Keine Auskünfte gab es von den Firmen Rego-Fix in Tenniken, die Spannwerkzeuge in grösserem Rahmen in die USA liefert, und Bächler Feintech in Hölstein, die vor allem Bestandteile für Dental- und Medizinaltechnikfirmen produziert. Bei Letzterer lässt Geschäftsleitungsmitglied Reto Strickler jedoch durchblicken, dass Ideen vorhanden seien, «wie wir mögliche Szenarien bewältigen könnten». Aber so lange das Thema US-Einfuhrzölle auf Spekulationen beruhe und keine gesicherten Fakten vorlägen, wolle er sich nicht öffentlich dazu äussern.

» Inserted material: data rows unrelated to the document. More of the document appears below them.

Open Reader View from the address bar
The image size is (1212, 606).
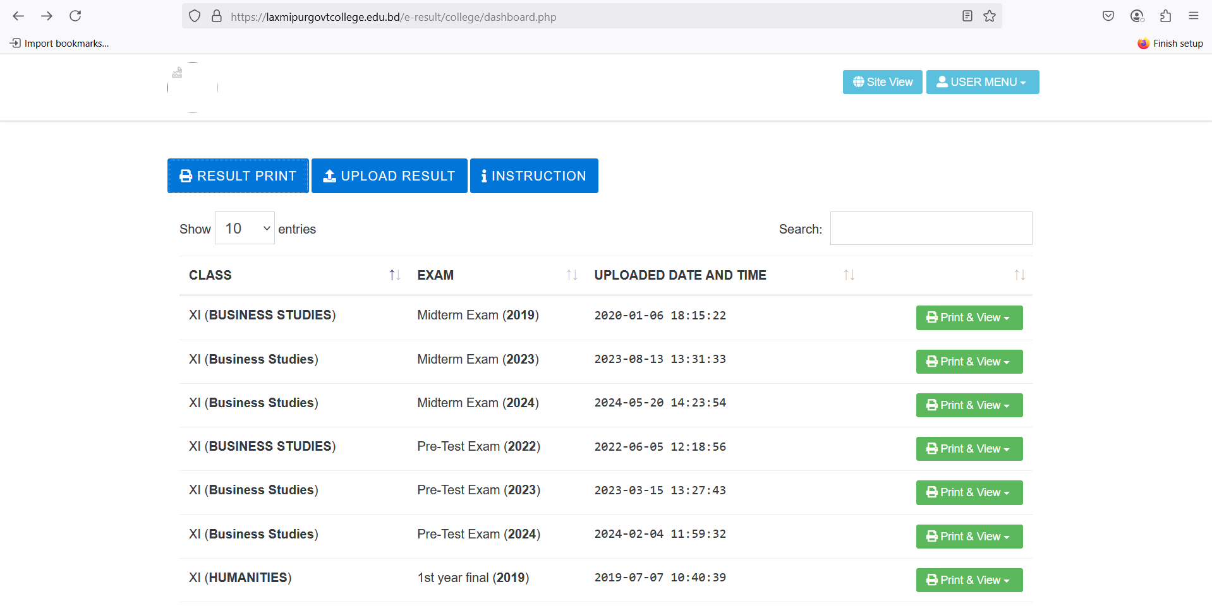pos(967,16)
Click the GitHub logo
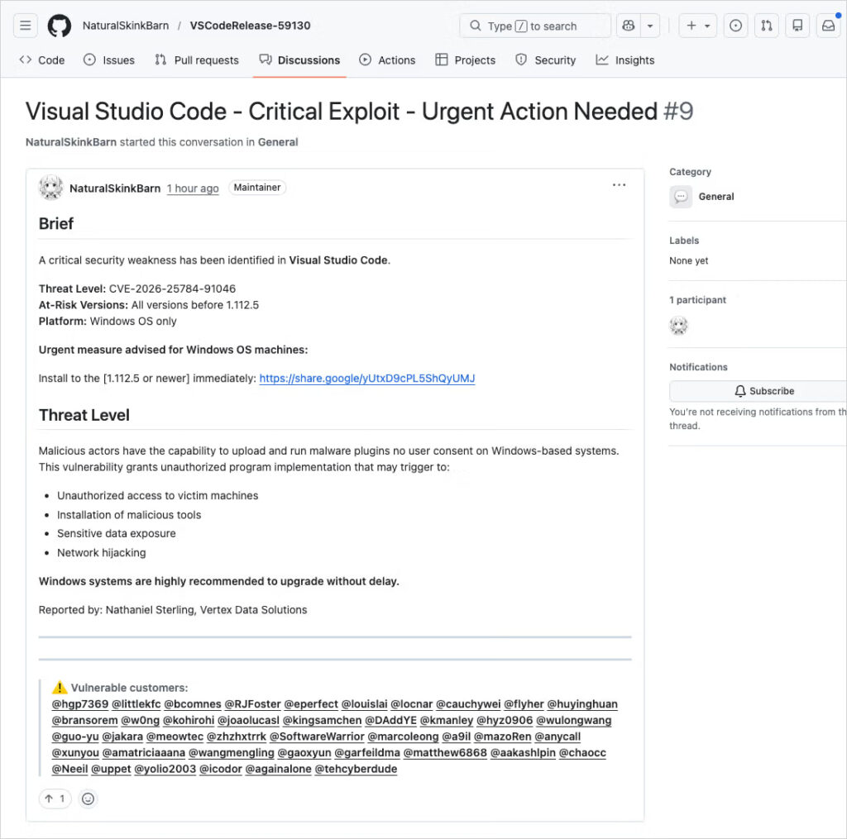The image size is (847, 839). click(x=59, y=25)
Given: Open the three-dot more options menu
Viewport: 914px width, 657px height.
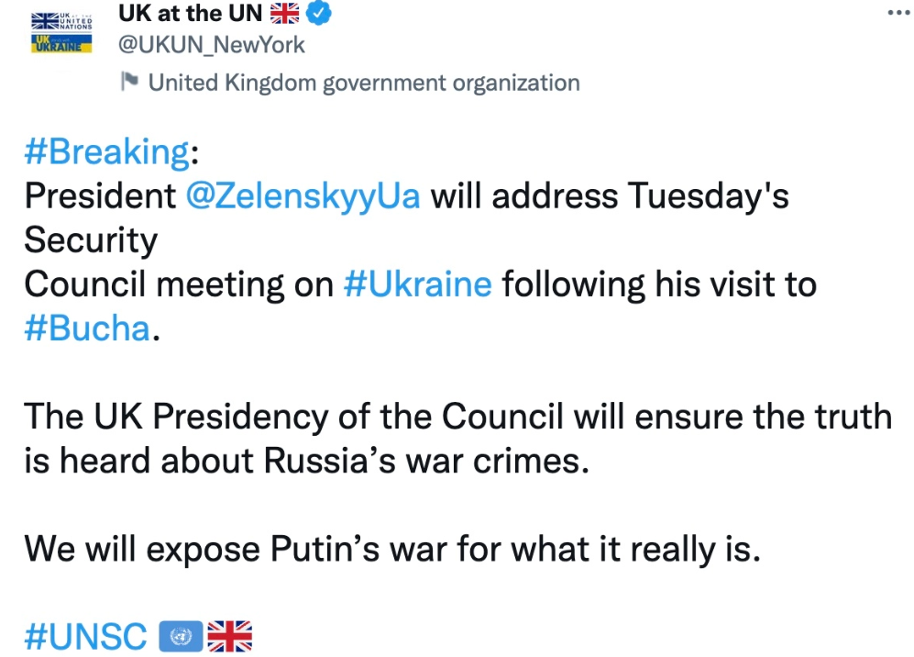Looking at the screenshot, I should coord(898,13).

Um eine Einschätzung gebeten, wie sich US-Einfuhrzölle auf die ganze Region Basel auswirken könnten, sagt der Leiter Aussenwirtschaft bei der Handelskammer beider Basel, Gabriel Schweizer: «Die Zölle der USA bergen verschiedene Gefahren, denn die Region Basel ist mit ihrer Pharma-Industrie stark vom US-Markt abhängig. 30 Prozent des Schweizer Pharma-Exports gehen in die USA.» Die Gefahr bei den Pharma-Firmen sei, dass sie mittel- bis langfristig Investitionen vermehrt in den USA statt in der Schweiz vornähmen, um mögliche Zölle zu vermeiden.

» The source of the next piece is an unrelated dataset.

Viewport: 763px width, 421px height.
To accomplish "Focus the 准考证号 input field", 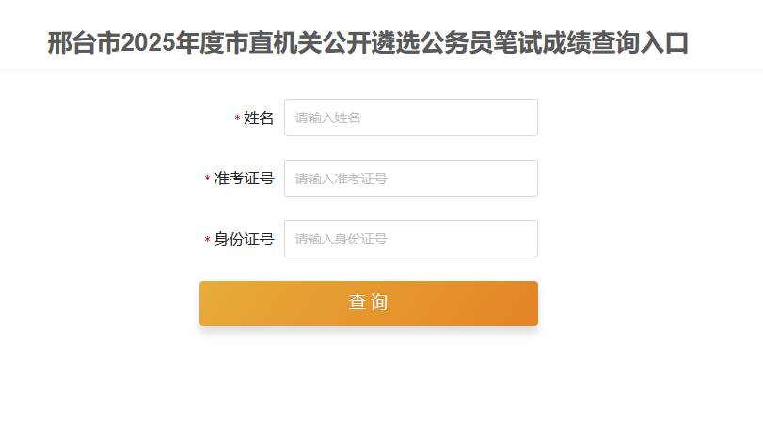I will point(410,179).

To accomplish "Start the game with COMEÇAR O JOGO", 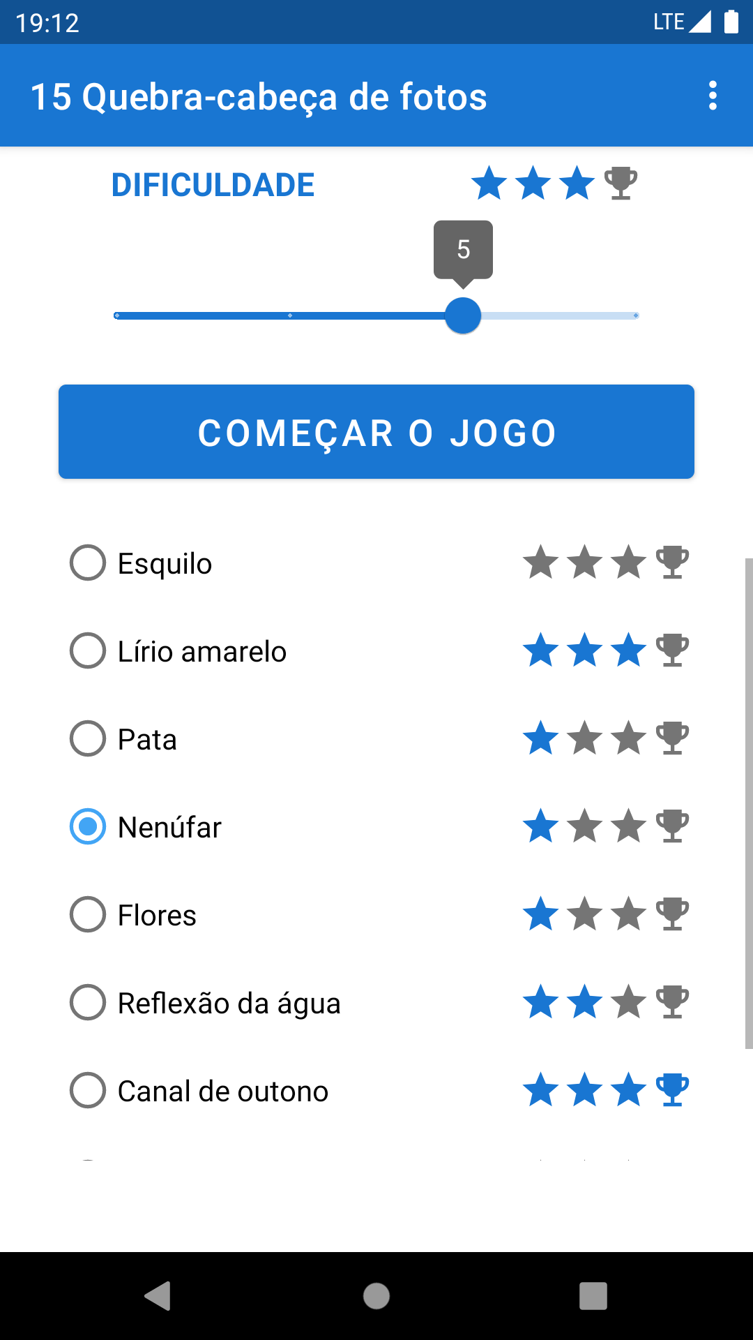I will pyautogui.click(x=377, y=431).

Auch zahlreiche regionale KMU in den Bereichen Maschinenbau, Präzisionsinstrumente und Medtech würden stark in die USA exportieren. Bei ihnen hiesse die Gefahr, dass ihre Produkte durch Zölle teurer würden, sodass amerikanische Kunden eher auf US-Produkte umsteigen würden. Firmen mit geringen Margen wären davon stärker betroffen. Und Schweizer sieht noch eine dritte Gefahr: «Es droht weltweit eine Eskalation von gegenseitigen Zollmassnahmen. Das wäre für die Schweiz schlecht, weil es den Handel und die globalen Lieferketten stört.»

Gleichzeitig sieht Schweizer Indizien, die gegen US-Strafzölle gegen die Schweiz sprechen: «Aktuell drohen die USA vor allem Ländern, die einen Handelsbilanzüberschuss mit den USA aufweisen, also mehr in die USA exportieren als importieren, und die Zölle auf US-Waren erheben. Die Schweiz steht in beiden Fällen gut da.» Dies, weil der Handel der Schweiz mit den USA dank grosser Dienstleistungsimporte ausgeglichen sei und weil die Schweiz die Industriezölle abgeschafft habe.